A second screen streams footage of interviews with Richard Pearsons, one of Britain’s most prolific known egg collectors, who was jailed in 2006 following a raid on his Cleethorpes flat. RSPB Investigations Officer Mark Thomas spoke of Pearson’s actions as showing “a selfish disregard for nature, denying the rest of us the joy of seeing these wonderful creatures in the wild so he could amass this macabre collection for his own perverse satisfaction”.[3] The 7,130 eggs discovered, housed in biscuit tins and polystyrene boxes, have been painstakingly recreated in porcelain by Andy Holden. Referencing a newspaper image showing Officer Mark Thomas’ discovery of Pearson’s illegal collection, Andy’s eggs are accompanied by a wall chart identifying each astonishing replica egg. Following Pearson’s conviction his amassed collection was destroyed by the RSPB in order to discourage further individuals from engaging in this illegal hobby. “The installation lays bare the pathology of the collector, driven by an uncontrollable desire to possess something unique even if it risks killing the thing that is loved”.[4]

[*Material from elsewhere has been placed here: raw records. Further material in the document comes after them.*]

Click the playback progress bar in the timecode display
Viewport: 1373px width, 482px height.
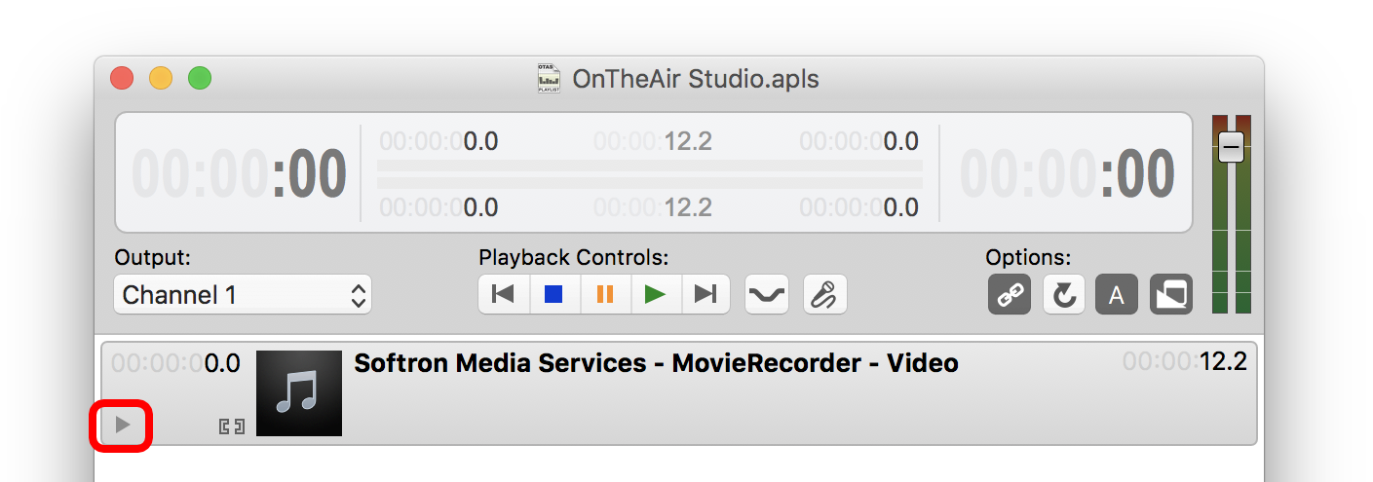650,173
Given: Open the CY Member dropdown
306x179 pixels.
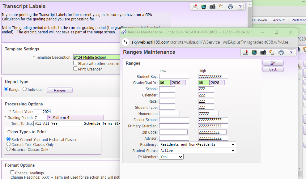Looking at the screenshot, I should coord(171,157).
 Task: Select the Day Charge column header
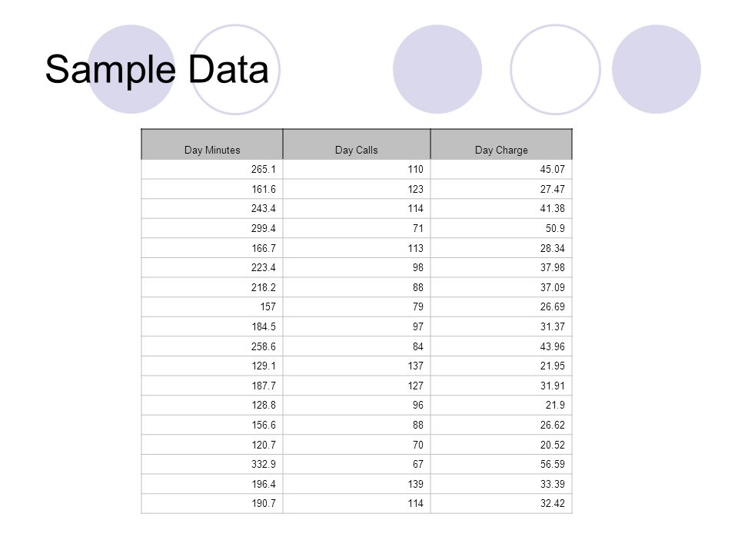click(x=501, y=144)
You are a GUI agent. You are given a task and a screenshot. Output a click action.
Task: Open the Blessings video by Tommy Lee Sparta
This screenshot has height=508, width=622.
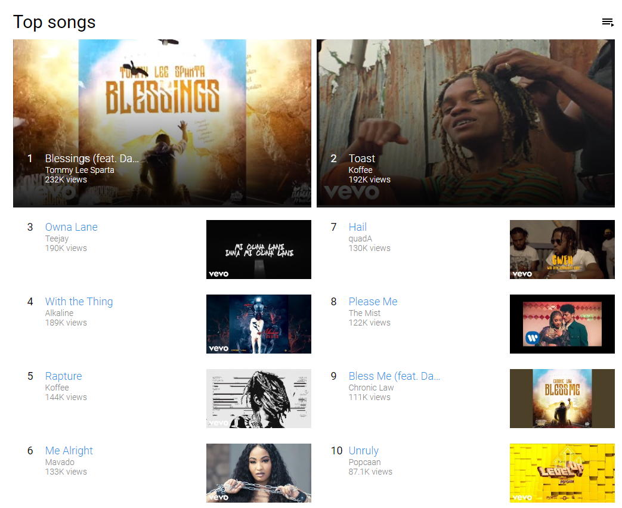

This beautifully constructed exhibition makes the topic of ornithology unexpectedly engaging, and gasps were heard from the audience watching both of the two films during my visit. Natural Selection, weaves natural history, art history, and social history together with the pair’s father-son relationship seamlessly, making this more than your standard exhibition.

Natural Selection is showing at the Former Newington Library, London SE17 until 5th November. For more information see here.


[1] Peter Holden quoted in Louisa Buck,Andy and Peter Holden’s nesting instincts make for an extraordinary installation in south London”, The Art Newspaper 1st September 2017.

[2] Rachel Carson, Silent Spring. Houghton Miffin, Boston 1962.

[3] Mark Thomas quoted in “Guilty! Egg thief goes to prison”, RSPB 2nd April 2008.

[4] Andy Holden & Peter Holden – Natural Selection Accompanying text, Artangel 2017.